Pouvez-vous imprimer, sans y changer un mot, le passage du texte ci-dessous sur l'assimilation des immigrants, tout depuis « Les principaux discours » jusqu'à « relativisme culturel absolu. » ?

** EXTRAIT CITÉ **
--------------------
Les principaux discours actuels – c’est-à-dire non pas ceux ayant nécessairement une approche objective mais plutôt ceux ayant les moyens de se faire entendre plus que les autres – sur l’immigration et la diversité culturelle ont définitivement conduit au bannissement du terme « assimilation » de toute discussion publique se voulant politiquement correct. Ainsi, la personne qui proposera des mesures perçues comme assimilationnistes dans l’intégration des immigrants se fera fort probablement …. assimilée à une personne raciste par ces discours prônant quasiment un relativisme culturel absolu.
La défense d’une « juste » cause constituant, semble-t-il, une raison amplement suffisante pour ne pas s’embarrasser de petits détails futiles comme les incohérences dans un raisonnement et autres contradictions dans l’argumentaire.
Il est vrai que l’assimilation – au sens culturel du terme – n’a pas bonne réputation considérant les dérives historiques qu’elle a connu (colonialisme, justification pseudo-scientifique d’une hiérarchie des races, eugénisme, génocide). Un peu comme le mot « propagande », idéologiquement connoté depuis la seconde guerre mondiale. Pourtant, l’assimilation est un mécanisme nécessaire, incontournable et sain dans tout processus d’intégration comme immigrant. En effet, comment s’intégrer minimalement dans sa nouvelle société d’accueil sans s’approprier au moins une partie de sa culture ? Ce qu’on appelle pudiquement intégration revient à parler d’assimilation. Exemples : pouvoir communiquer avec autrui dans toute société (à l’épicerie, dans une administration, au téléphone, sur un terrain de sport, dans une association, etc.) exige le partage d’un même code linguistique entre personnes. Chercher un emploi va nécessiter une connaissance minimale des techniques de recherche d’emploi en vigueur dans le marché du travail local (lettre de présentation, c.v., préparation aux entrevues, etc.). Se constituer un réseau social va impliquer une certaine compréhension des rites sociaux en usage (comment rentrer en contact avec les gens, les sujets facilitant les discussions, les gestes à éviter pour ne pas froisser son interlocuteur, etc.).
--------------------
Un bloc de données
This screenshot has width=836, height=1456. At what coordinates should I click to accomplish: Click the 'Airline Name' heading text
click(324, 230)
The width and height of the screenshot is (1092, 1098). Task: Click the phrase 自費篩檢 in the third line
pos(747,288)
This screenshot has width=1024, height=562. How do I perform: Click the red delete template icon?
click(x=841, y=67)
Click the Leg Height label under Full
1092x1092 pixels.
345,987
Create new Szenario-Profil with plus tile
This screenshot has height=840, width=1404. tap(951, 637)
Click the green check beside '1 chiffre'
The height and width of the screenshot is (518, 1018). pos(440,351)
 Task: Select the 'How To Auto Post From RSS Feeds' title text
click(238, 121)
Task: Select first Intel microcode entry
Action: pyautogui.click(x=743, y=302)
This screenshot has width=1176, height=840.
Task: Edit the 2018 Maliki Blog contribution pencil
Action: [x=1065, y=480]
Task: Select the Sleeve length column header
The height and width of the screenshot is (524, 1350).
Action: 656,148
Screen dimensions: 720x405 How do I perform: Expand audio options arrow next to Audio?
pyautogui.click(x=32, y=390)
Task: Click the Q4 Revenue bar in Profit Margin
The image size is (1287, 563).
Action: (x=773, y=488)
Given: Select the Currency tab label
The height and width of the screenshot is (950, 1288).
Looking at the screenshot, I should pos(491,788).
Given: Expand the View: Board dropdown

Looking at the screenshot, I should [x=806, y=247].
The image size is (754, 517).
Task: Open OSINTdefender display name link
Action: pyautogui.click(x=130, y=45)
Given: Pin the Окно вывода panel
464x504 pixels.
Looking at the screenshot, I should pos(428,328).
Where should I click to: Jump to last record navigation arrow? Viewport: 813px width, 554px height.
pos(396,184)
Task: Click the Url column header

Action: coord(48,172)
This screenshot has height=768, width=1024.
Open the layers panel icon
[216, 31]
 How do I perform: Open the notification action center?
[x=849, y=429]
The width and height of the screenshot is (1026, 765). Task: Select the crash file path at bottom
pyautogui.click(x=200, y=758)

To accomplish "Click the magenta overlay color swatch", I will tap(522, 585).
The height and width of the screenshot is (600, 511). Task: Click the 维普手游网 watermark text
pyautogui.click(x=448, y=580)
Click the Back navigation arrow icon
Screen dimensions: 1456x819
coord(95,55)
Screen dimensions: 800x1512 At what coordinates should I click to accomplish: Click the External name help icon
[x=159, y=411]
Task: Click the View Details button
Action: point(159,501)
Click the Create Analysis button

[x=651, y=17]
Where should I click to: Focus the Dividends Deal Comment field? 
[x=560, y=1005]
--------------------
** RÉPONSE ATTENDUE **
Les principaux discours actuels – c’est-à-dire non pas ceux ayant nécessairement une approche objective mais plutôt ceux ayant les moyens de se faire entendre plus que les autres – sur l’immigration et la diversité culturelle ont définitivement conduit au bannissement du terme « assimilation » de toute discussion publique se voulant politiquement correct. Ainsi, la personne qui proposera des mesures perçues comme assimilationnistes dans l’intégration des immigrants se fera fort probablement …. assimilée à une personne raciste par ces discours prônant quasiment un relativisme culturel absolu.